Records from a data collection
--- START ---
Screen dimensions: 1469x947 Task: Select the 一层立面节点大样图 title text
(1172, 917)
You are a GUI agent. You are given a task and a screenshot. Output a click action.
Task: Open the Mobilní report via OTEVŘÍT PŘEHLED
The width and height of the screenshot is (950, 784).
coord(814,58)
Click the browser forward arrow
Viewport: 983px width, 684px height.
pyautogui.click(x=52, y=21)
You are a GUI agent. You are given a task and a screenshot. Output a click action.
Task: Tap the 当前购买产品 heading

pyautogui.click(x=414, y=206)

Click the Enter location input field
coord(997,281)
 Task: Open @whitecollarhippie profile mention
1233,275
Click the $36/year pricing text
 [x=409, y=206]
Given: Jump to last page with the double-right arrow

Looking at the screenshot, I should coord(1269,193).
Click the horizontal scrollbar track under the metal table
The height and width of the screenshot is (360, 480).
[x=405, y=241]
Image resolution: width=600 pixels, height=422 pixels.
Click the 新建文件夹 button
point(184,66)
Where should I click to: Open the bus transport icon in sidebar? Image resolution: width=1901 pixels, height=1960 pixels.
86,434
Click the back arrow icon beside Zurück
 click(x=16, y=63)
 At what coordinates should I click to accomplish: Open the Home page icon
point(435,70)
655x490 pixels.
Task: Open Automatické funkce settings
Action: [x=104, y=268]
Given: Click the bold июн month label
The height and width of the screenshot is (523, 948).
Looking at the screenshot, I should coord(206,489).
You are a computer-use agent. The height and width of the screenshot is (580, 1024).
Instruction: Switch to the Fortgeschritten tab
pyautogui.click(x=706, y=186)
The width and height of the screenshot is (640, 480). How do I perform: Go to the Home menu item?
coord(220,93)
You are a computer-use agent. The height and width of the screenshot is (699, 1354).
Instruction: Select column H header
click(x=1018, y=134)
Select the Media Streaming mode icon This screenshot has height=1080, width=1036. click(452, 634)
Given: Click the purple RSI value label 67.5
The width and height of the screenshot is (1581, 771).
--- END ---
- [TO DO] Set down exactly, and only, the lines from the one with "Click the Enter location input field" to the final line of the data.

- [TASK SOLUTION]
Click the Enter location input field
coord(997,281)
 Task: Open @whitecollarhippie profile mention
1233,275
Click the $36/year pricing text
 [x=409, y=206]
Given: Jump to last page with the double-right arrow

Looking at the screenshot, I should coord(1269,193).
Click the horizontal scrollbar track under the metal table
The height and width of the screenshot is (360, 480).
[x=405, y=241]
Image resolution: width=600 pixels, height=422 pixels.
Click the 新建文件夹 button
point(184,66)
Where should I click to: Open the bus transport icon in sidebar? Image resolution: width=1901 pixels, height=1960 pixels.
86,434
Click the back arrow icon beside Zurück
 click(x=16, y=63)
 At what coordinates should I click to accomplish: Open the Home page icon
point(435,70)
655x490 pixels.
Task: Open Automatické funkce settings
Action: [x=104, y=268]
Given: Click the bold июн month label
The height and width of the screenshot is (523, 948).
Looking at the screenshot, I should coord(206,489).
You are a computer-use agent. The height and width of the screenshot is (580, 1024).
Instruction: Switch to the Fortgeschritten tab
pyautogui.click(x=706, y=186)
The width and height of the screenshot is (640, 480). How do I perform: Go to the Home menu item?
coord(220,93)
You are a computer-use agent. The height and width of the screenshot is (699, 1354).
Instruction: Select column H header
click(x=1018, y=134)
Select the Media Streaming mode icon This screenshot has height=1080, width=1036. click(452, 634)
Given: Click the purple RSI value label 67.5
The width and height of the screenshot is (1581, 771).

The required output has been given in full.